▶

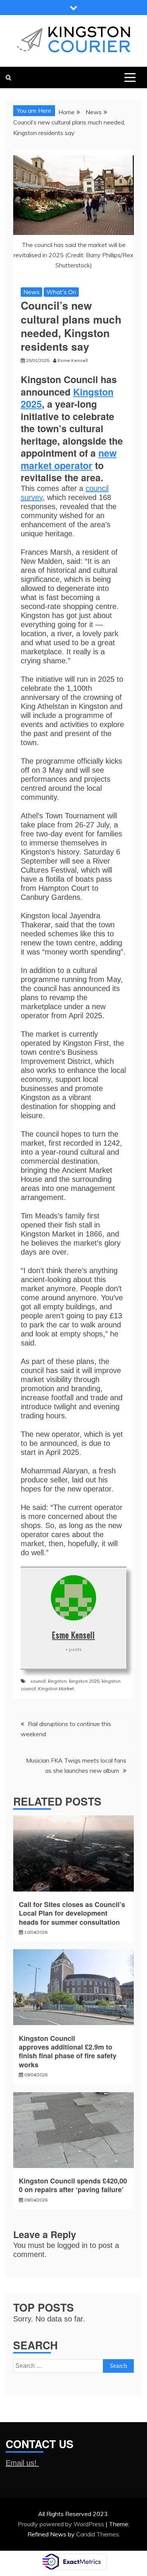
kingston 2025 (84, 1681)
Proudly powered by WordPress (62, 2524)
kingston (57, 1681)
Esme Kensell (73, 1635)
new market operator (68, 459)
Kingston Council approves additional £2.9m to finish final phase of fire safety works (67, 2051)
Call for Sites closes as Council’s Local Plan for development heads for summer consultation (72, 1913)
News (31, 292)
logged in (72, 2245)
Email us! (22, 2463)
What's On (61, 292)
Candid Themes (97, 2534)
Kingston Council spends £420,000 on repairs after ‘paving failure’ (73, 2185)
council (38, 1681)
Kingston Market (56, 1688)
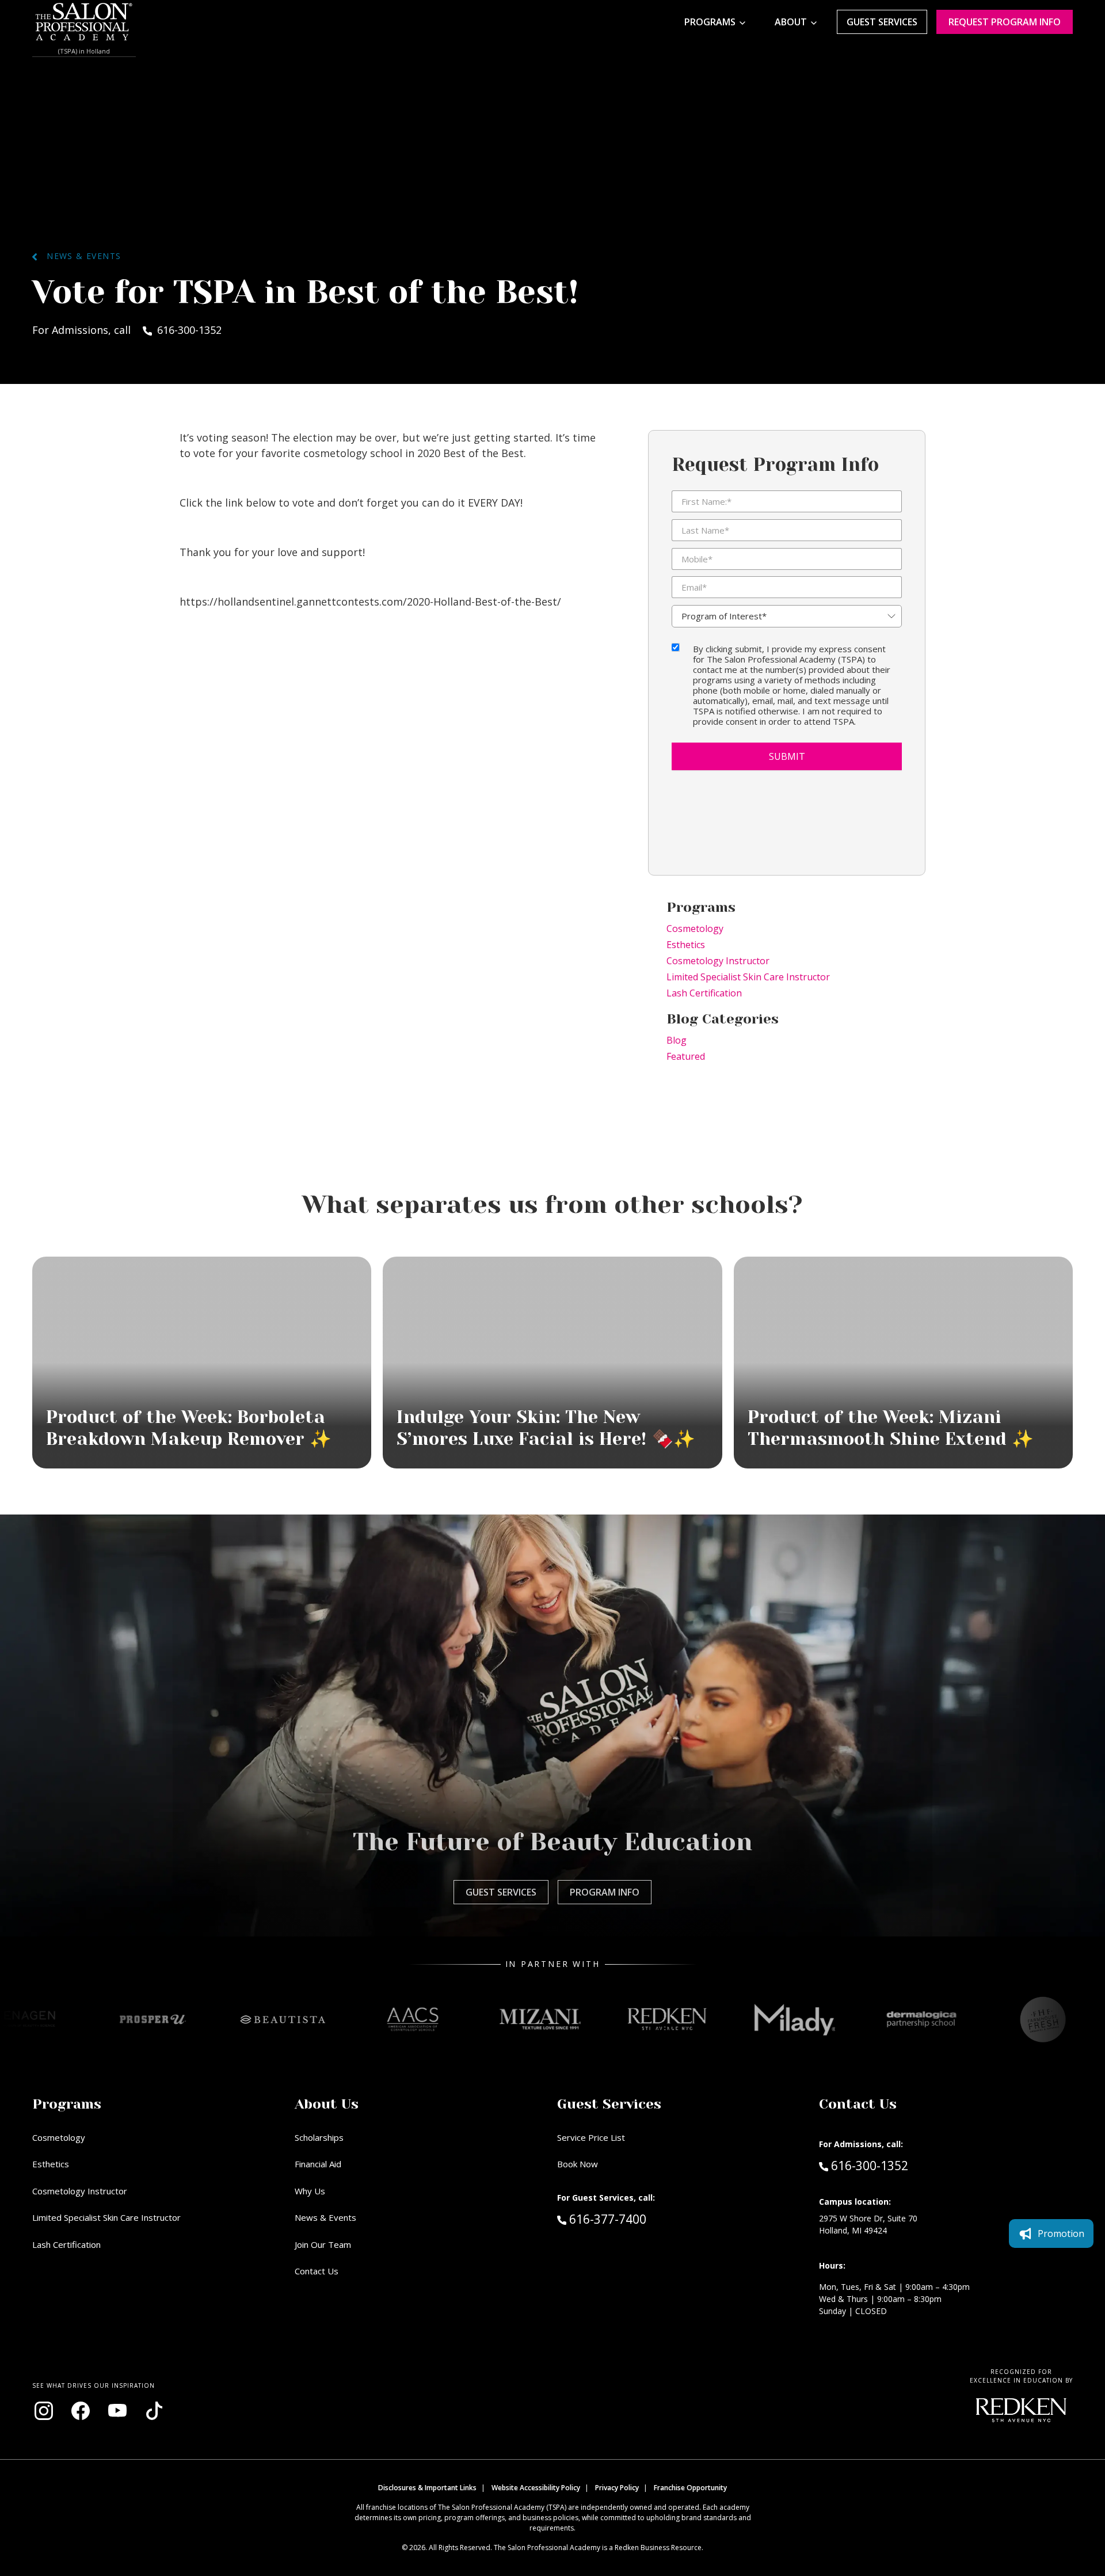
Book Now (577, 2164)
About (791, 22)
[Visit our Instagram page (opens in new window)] (43, 2410)
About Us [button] (327, 2104)
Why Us (310, 2191)
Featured (685, 1056)
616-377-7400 (632, 2218)
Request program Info (1004, 22)
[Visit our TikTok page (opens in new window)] (154, 2410)
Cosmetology (694, 928)
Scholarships (319, 2137)
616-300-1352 (869, 2165)
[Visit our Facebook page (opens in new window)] (80, 2410)
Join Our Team (323, 2244)
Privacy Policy (617, 2488)
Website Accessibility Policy (535, 2488)
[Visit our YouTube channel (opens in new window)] (117, 2410)
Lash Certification (704, 993)
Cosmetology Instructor (717, 960)
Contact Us (316, 2271)
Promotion (1061, 2233)
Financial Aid (318, 2164)
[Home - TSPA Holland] (84, 22)
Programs (710, 22)
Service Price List (591, 2137)
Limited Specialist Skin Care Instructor (748, 977)
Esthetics (685, 944)
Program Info (604, 1892)
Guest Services (882, 22)
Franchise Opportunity (690, 2488)
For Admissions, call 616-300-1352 (127, 330)
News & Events (79, 255)
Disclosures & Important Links (427, 2488)
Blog (676, 1040)
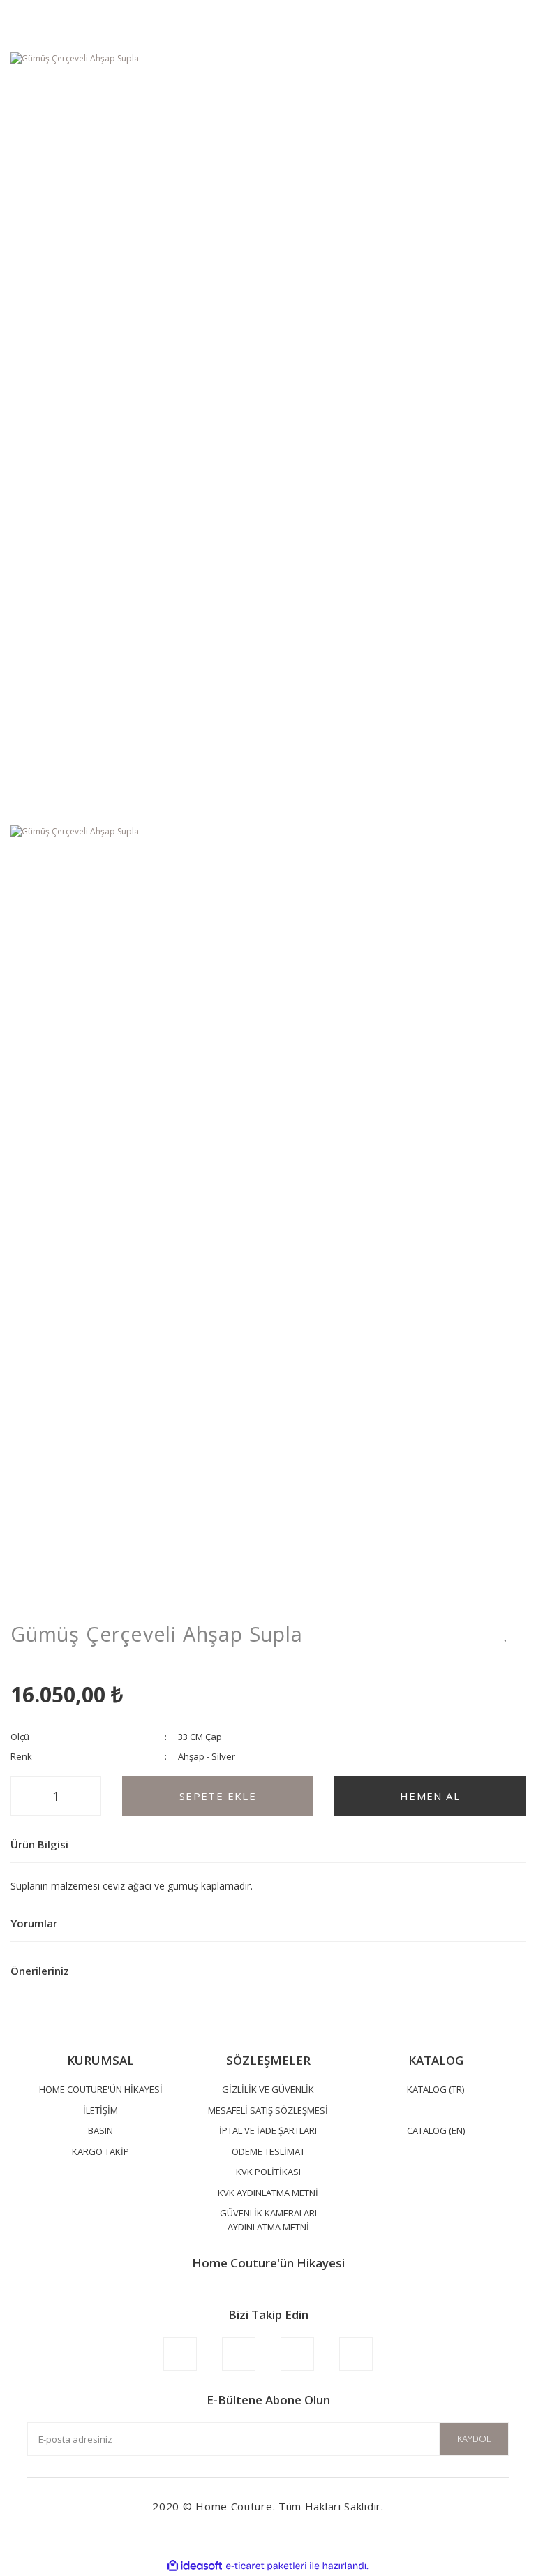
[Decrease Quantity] (25, 1796)
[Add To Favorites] (506, 1634)
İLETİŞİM (100, 2110)
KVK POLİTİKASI (268, 2171)
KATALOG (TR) (435, 2089)
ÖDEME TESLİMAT (268, 2151)
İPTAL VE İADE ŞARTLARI (268, 2130)
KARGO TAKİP (100, 2151)
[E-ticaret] (266, 2566)
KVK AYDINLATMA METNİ (268, 2192)
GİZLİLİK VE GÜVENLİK (268, 2089)
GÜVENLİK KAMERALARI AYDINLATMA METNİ (268, 2220)
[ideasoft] (195, 2566)
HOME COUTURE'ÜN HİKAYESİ (101, 2089)
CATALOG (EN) (436, 2130)
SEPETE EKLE (217, 1796)
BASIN (100, 2130)
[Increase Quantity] (86, 1796)
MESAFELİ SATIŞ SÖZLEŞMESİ (268, 2110)
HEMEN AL (430, 1796)
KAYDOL (474, 2438)
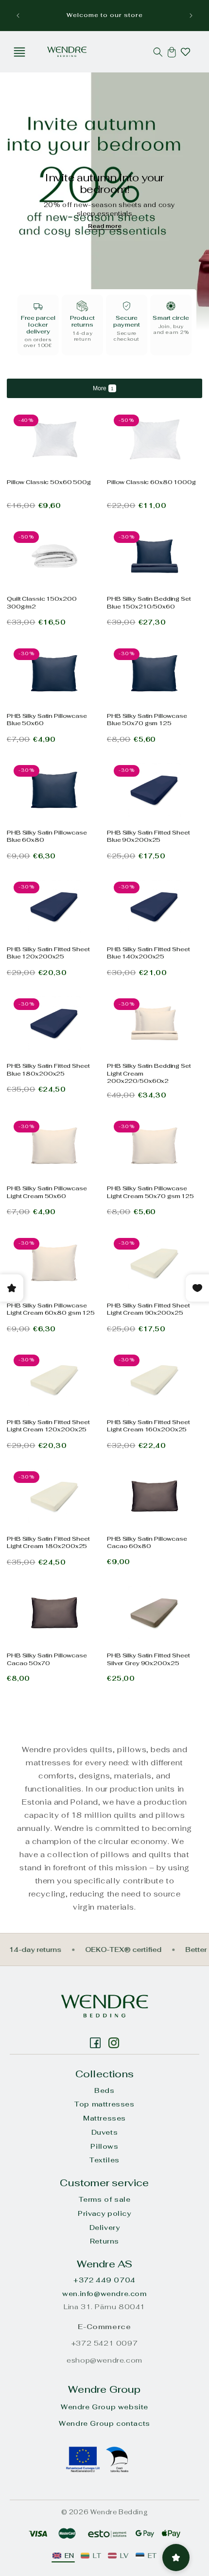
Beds (104, 2090)
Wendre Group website (104, 2406)
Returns (104, 2241)
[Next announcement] (191, 15)
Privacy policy (104, 2213)
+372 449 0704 (104, 2280)
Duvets (104, 2132)
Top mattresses (104, 2104)
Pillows (104, 2146)
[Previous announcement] (18, 15)
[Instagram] (95, 2042)
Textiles (104, 2160)
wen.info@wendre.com (104, 2293)
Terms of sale (105, 2199)
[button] (19, 52)
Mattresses (104, 2118)
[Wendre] (104, 2006)
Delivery (104, 2227)
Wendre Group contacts (104, 2423)
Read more (105, 226)
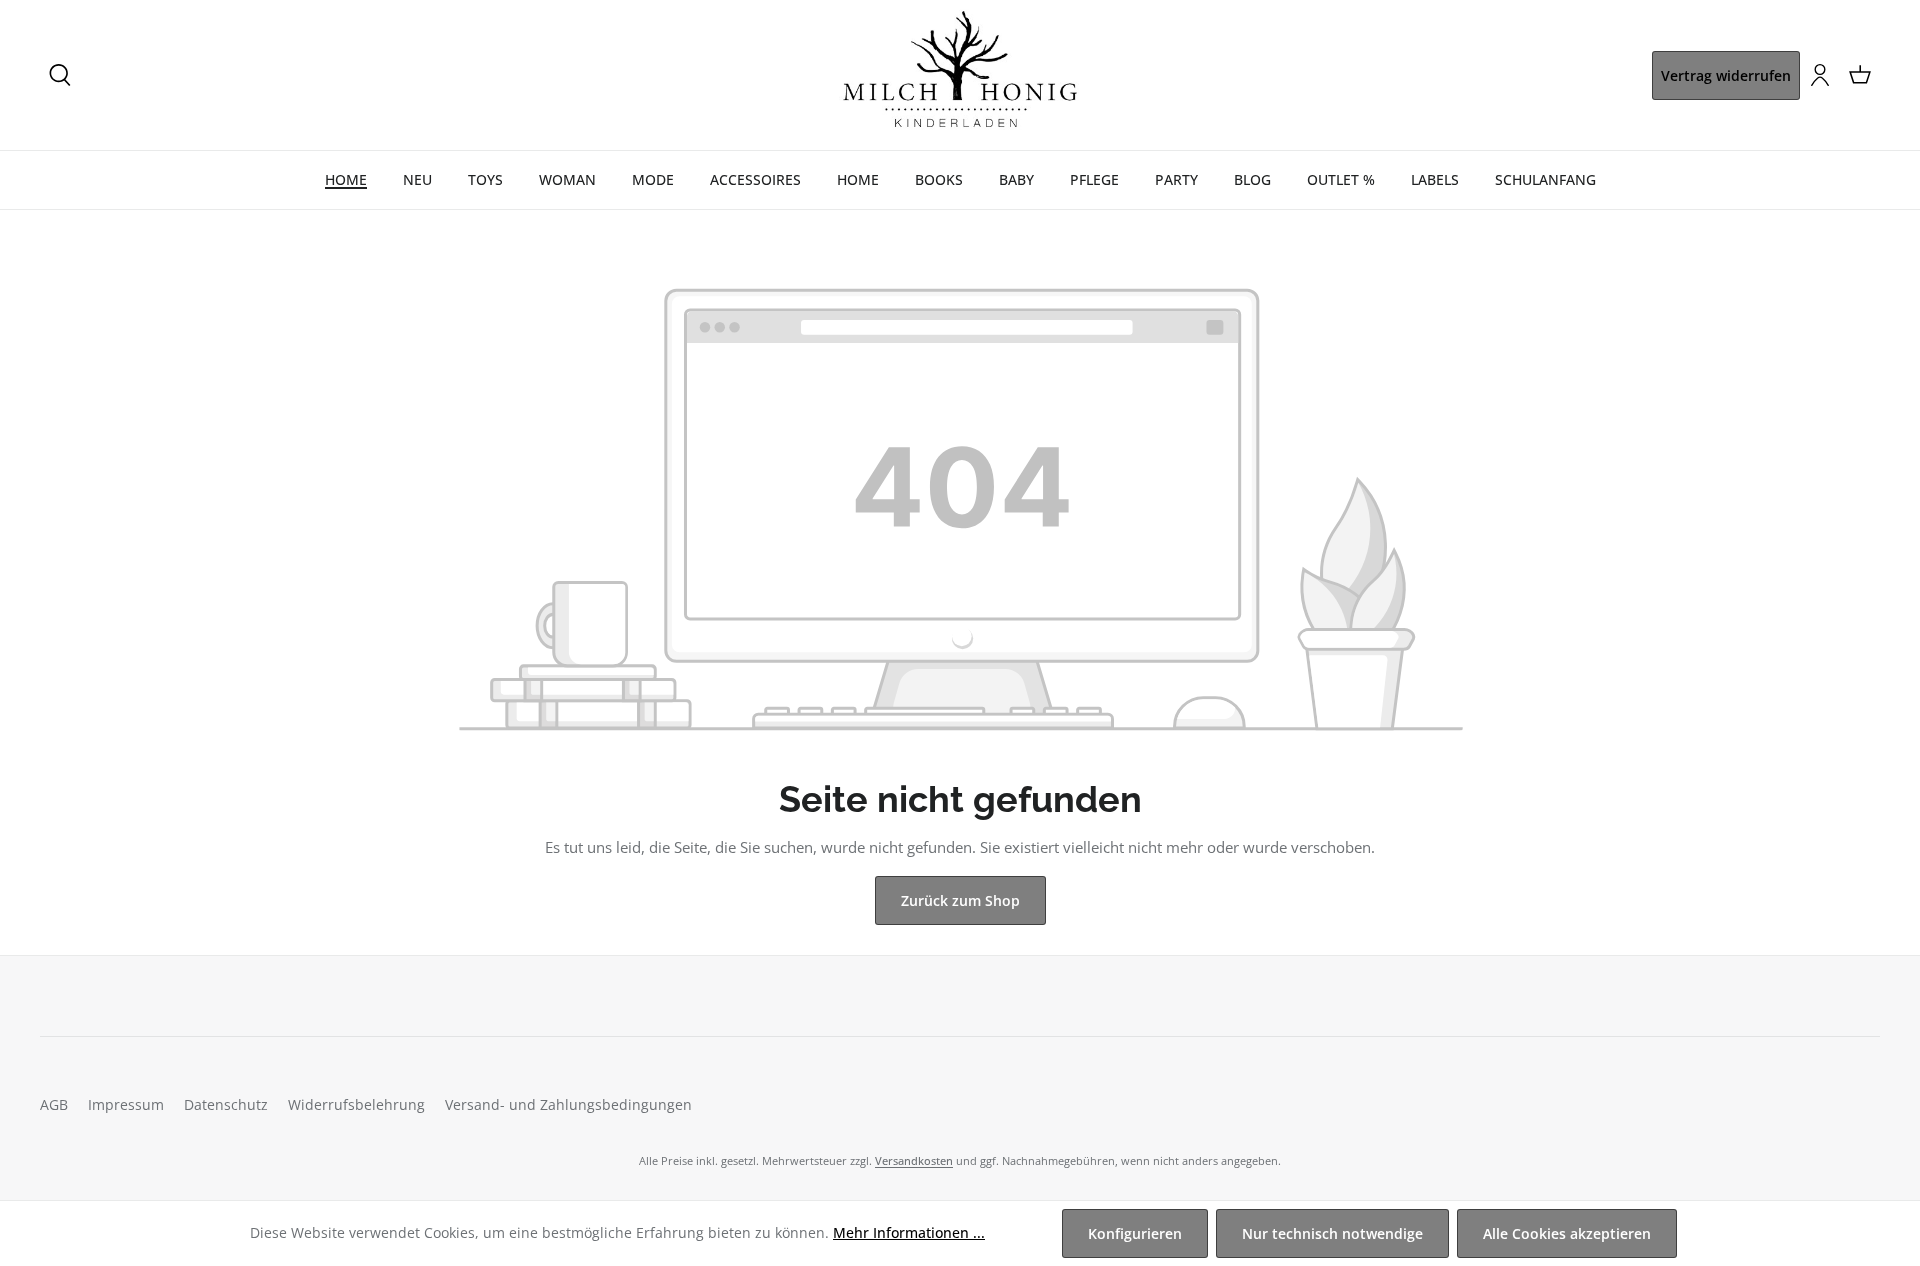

◀

◆ WHAT IS BEING ASKED
Copy out each line of the data that has the word "page" in it.

◆ SOLUTION TO THIS PROBLEM
[Visit our Instagram page (opens in new window)] (43, 2410)
[Visit our TikTok page (opens in new window)] (154, 2410)
[Visit our Facebook page (opens in new window)] (80, 2410)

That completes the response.